Hash functions and digital signatures
Another way to protect passwords and valuable information in cryptocurrencies is to rely on hash functions, that is algorithms that transform any form of data into a string of characters of fixed length.
By using robust hashing algorithms, we can effectively protect sensitive information and prevent cyber attacks.
Hash functions are irreversible: it is not possible to convert a hash back into its original data. They are essential in data management on the blockchain because they allow structuring information without compromising its initial integrity
Hashes can also act as fingerprints for all encrypted passwords, protecting the user against unauthorized actions on their account.
Indeed, any modification to the original data would result in a new hash, which would no longer correspond to the original source and therefore would not be verifiable on the blockchain.

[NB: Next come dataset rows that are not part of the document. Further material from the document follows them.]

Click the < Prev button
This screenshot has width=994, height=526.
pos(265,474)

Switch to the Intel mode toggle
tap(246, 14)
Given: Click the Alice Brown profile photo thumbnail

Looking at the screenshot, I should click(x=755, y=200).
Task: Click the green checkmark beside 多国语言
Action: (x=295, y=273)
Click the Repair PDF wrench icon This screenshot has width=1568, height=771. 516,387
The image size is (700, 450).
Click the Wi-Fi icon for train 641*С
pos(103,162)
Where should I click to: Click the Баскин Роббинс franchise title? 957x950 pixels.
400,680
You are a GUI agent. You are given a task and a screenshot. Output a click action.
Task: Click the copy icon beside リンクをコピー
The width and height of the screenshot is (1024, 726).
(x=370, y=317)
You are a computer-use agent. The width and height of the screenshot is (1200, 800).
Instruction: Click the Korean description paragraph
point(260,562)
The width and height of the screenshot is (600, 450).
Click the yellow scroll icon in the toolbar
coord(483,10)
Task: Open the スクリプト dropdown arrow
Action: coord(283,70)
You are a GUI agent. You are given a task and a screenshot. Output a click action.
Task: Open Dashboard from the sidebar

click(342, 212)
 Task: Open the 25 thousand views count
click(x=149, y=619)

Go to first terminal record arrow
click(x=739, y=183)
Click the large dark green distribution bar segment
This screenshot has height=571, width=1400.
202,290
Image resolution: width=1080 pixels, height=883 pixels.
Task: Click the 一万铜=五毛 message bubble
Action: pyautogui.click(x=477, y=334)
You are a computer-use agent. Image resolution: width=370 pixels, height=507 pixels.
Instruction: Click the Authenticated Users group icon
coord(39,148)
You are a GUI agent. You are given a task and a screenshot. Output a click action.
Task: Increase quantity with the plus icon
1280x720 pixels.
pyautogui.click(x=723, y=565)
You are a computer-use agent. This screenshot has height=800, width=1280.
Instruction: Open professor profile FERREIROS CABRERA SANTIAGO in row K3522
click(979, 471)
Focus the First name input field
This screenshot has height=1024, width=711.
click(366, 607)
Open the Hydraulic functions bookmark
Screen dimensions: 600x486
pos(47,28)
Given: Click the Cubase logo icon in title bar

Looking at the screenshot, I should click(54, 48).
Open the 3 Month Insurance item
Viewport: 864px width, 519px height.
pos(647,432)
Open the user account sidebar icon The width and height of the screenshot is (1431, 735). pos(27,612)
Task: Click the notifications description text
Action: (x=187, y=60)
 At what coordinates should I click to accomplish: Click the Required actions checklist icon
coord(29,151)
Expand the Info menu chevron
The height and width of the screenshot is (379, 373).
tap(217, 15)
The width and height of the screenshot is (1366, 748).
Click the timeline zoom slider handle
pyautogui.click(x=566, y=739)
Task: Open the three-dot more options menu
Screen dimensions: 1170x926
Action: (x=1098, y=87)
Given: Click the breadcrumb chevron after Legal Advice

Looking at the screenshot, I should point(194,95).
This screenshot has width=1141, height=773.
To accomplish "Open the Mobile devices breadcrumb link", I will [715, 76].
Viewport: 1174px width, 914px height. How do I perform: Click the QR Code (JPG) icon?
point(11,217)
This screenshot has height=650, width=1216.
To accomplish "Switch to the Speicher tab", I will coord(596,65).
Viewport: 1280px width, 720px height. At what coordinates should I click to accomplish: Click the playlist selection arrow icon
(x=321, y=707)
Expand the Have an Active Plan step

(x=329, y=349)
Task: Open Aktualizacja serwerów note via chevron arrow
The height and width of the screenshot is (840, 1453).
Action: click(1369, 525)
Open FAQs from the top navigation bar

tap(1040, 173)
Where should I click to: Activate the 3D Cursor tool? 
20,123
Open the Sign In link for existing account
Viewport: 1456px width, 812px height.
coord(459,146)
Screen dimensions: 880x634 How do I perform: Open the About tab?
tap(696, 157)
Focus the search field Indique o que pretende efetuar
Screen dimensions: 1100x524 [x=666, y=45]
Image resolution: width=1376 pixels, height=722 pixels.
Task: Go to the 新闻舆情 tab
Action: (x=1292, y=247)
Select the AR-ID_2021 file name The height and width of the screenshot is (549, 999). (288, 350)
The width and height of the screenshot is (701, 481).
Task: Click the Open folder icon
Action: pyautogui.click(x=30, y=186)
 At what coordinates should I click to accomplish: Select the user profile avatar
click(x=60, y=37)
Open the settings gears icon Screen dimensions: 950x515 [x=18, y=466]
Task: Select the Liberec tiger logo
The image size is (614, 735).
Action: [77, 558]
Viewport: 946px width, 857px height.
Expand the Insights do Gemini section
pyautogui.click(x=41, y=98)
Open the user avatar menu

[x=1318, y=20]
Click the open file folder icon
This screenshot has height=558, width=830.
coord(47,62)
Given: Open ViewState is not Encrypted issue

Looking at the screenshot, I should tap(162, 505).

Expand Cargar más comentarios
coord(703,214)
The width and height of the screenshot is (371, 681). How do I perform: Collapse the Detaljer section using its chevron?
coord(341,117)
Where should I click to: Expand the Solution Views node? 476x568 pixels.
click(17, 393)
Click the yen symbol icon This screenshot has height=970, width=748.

Another method to ensure password security, and more specifically the authenticity and integrity of data in a message, is to use the so-called “digital signatures” (asymmetric cryptography technique).
This is simply a method to ensure that the owner of those specific data is approving the transaction. Generally, the sender creates the digital signature using a private key to encrypt the signature data, while the recipient obtains the signer’s public key to decrypt the data. This code represents irrefutable proof that a message has been created solely by the sender and has not been tampered with online.
When talking about digital signatures, one immediately thinks of signature devices like Ledger, Trezor, and Bitbox that allow to validate a transaction before it is broadcasted to the rest of a cryptographic network.
However, be careful not to consider these devices as wallets: they do not contain your cryptocurrencies but only allow you to approve the transactions necessary to spend them.